The pipeline ideally should look as follows (pseudocode):
swimming_pool_pipeline = Pipeline([
("label_extractor", SwimmingPoolExtractor()), # skipped in prediction mode
("sampler", DataSampler()), # skipped in prediction mode
("featurizer", SomeFeaturization()),
("my_model", FitSomeModel())
])
swimming_pool_pipeline.fit(training_data) # not passing in any labels
preds = swimming_pool_pipeline.predict(test_data)
The pipeline execution engine needs to fulfill/allow for the following:
- During model training (
.fit()
)SwimmingPoolExtractor
extracts target labels from the input training data and passes labels on (alongside independent variables); - In training mode,
DataSampler()
uses the target labels extracted in the previous step to sample observations (e.g. could do minority upsampling or filter observations); - In prediction-mode, the
SwimmingPoolExtractor()
does nothing and just passes on the input data; - In prediction-mode, the
DataSampler()
does nothing and just passes on the input data;
Example
For example, assume that the data looks as follows:
property.json:
"properties" = [
{ "id_": "1",
"swimming_pool": "False",
...,
},
{ "id_": "2",
"swimming_pool": "True",
...,
},
{ "id_": "3",
# swimming_pool key missing
...,
}
]
The application of SwimmingPoolExtractor()
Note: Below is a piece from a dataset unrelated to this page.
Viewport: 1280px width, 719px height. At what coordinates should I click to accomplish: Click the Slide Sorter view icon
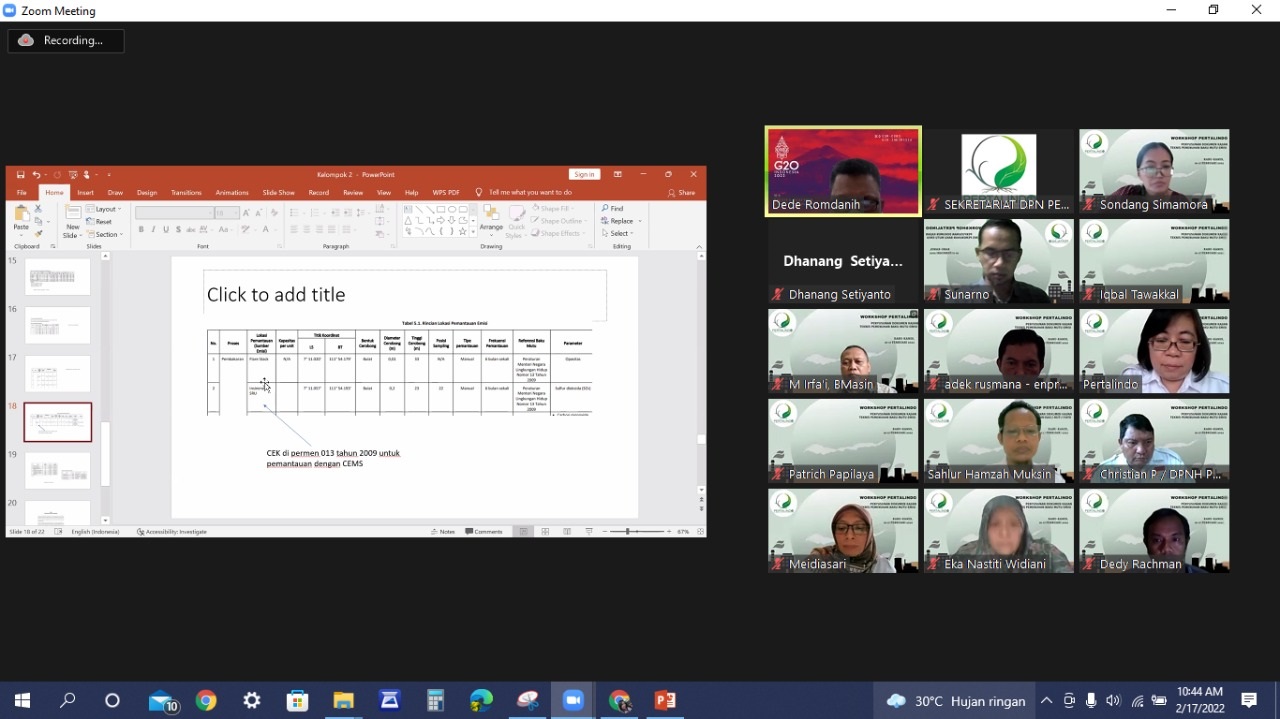point(545,532)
would extract something like:
"labels": [
{"id_": "1", "label": "0"},
{"id_": "2", "label": "1"},
{"id_": "3", "label": "-1"}
]
from the input data and pass it set these as the machine learning pipeline's "targets".
The application of DataSampler()
could for example further include logic that removes any training instance from the entire set of training data which did not contain any swimming_pool
-key (label = -1
).
Subsequent steps should use the modified training data (filtered, not including observation with id_=3
) to fit the model. As stated above, in prediction mode, the DataSampler
and SwimmingPoolExtractor
would just pass through input data
How To
To my knowledge, neither neuraxle
nor sklearn
(for the latter I am sure) offer pipeline steps that meet the required functionality (from what I have gathered so far neuraxle
must at least have support for slicing data, given it implements cross-validation meta-estimators).
Am I missing something, or is there a way to implement such functionality in either of the pipeline models? If not, are there alternatives to the listed libraries within the Python ecosystem that are reasonably mature and support such usecases (leaving aside issues that might arise from designing pipelines in such a manner)?